— DIRECTION —
List every string in the tests list of the regular expressions post.

— GIVEN TEXT —
********

Trouble with regular expressions
John Machin
sjmachin at lexicon.net
Sat Feb 7 09:18:07 EST 2009
On Feb 7, 11:18 pm, LaundroMat <Laun... at gmail.com> wrote:
> Hi,
>
> I'm quite new to regular expressions, and I wonder if anyone here
> could help me out.
>
> I'm looking to split strings that ideally look like this: "Update: New
> item (Household)" into a group.
> This expression works ok: '^(Update:)?(.*)(\(.*\))$' - it returns
> ("Update", "New item", "(Household)")
>
> Some strings will look like this however: "Update: New item (item)
> (Household)". The expression above still does its job, as it returns
> ("Update", "New item (item)", "(Household)").
>
> It does not work however when there is no text in parentheses (eg
> "Update: new item"). How can I get the expression to return a tuple
> such as ("Update:", "new item", None)?
I don't see how it can be done without some post-matching adjustment.
Try this:
C:\junk>type mathieu.py
import re
tests = [
"Update: New item (Household)",
"Update: New item (item) (Household)",
"Update: new item",
"minimal",
"parenthesis (plague) (has) (struck)",
]
regex = re.compile("""
(Update:)? # optional prefix
\s* # ignore whitespace
([^()]*) # any non-parentheses stuff
(\([^()]*\))? # optional (blahblah)
\s* # ignore whitespace
(\([^()]*\))? # another optional (blahblah)
$
""", re.VERBOSE)

********

— DATA SECTION —
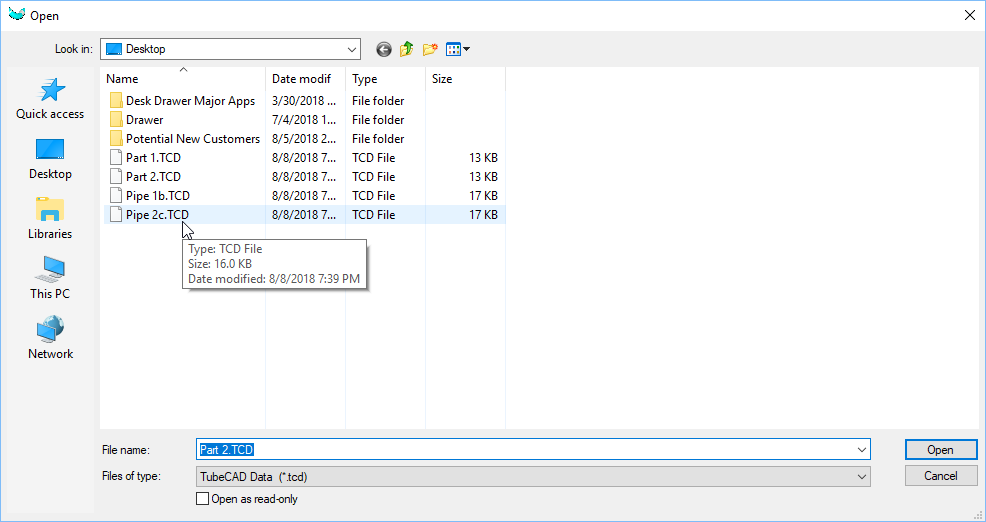Click the Open button

pos(940,450)
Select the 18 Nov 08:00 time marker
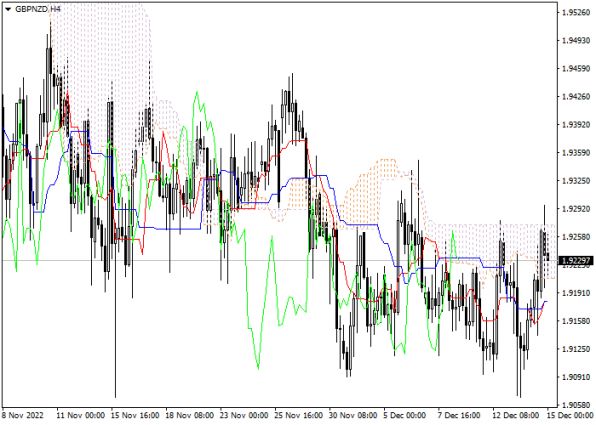 click(x=190, y=415)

********

— COMPLETE ANSWER —
"Update: New item (Household)"
"Update: New item (item) (Household)"
"Update: new item"
"minimal"
"parenthesis (plague) (has) (struck)"